Segment Start: Supplied entries

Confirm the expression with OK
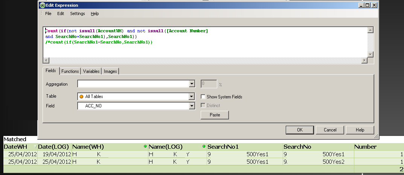Viewport: 404px width, 175px height. point(300,130)
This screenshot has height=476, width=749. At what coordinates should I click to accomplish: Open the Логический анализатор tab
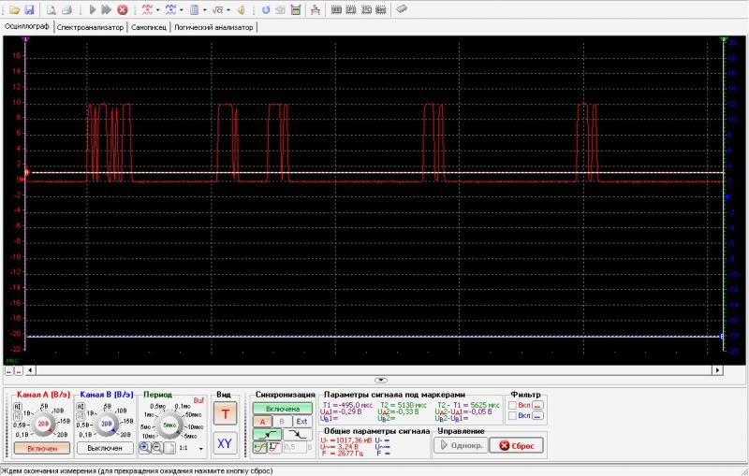tap(213, 27)
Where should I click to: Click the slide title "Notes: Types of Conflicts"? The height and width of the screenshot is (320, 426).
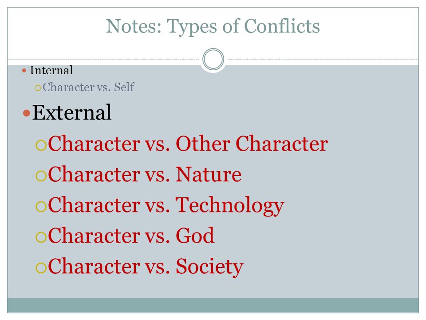click(213, 26)
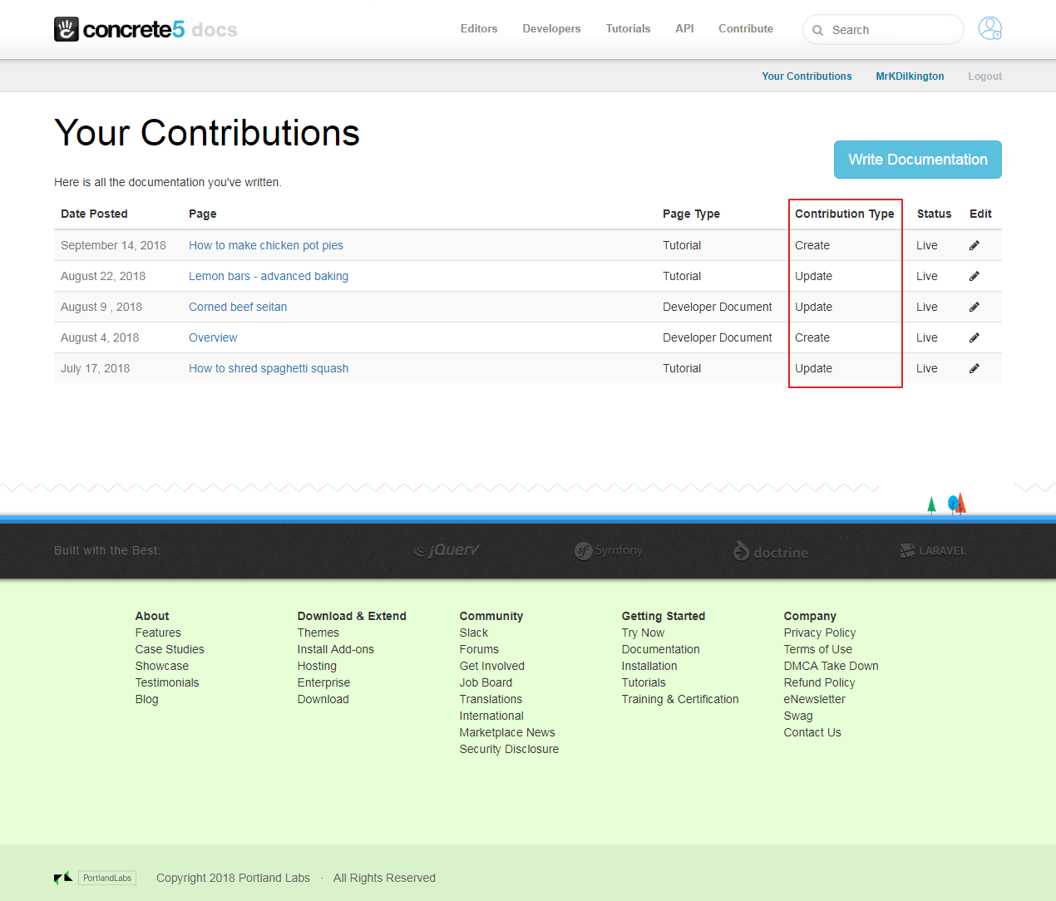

Segment End: Supplied entries

_Directions for this task_.
Once the pictures are set aside, please reproduce the remaining material word for word.

_Written solution_.
Confirm the expression with OK
Viewport: 404px width, 175px height. point(300,130)
This screenshot has height=476, width=749. At what coordinates should I click to accomplish: Open the Логический анализатор tab
tap(213, 27)
Where should I click to: Click the slide title "Notes: Types of Conflicts"? The height and width of the screenshot is (320, 426).
click(213, 26)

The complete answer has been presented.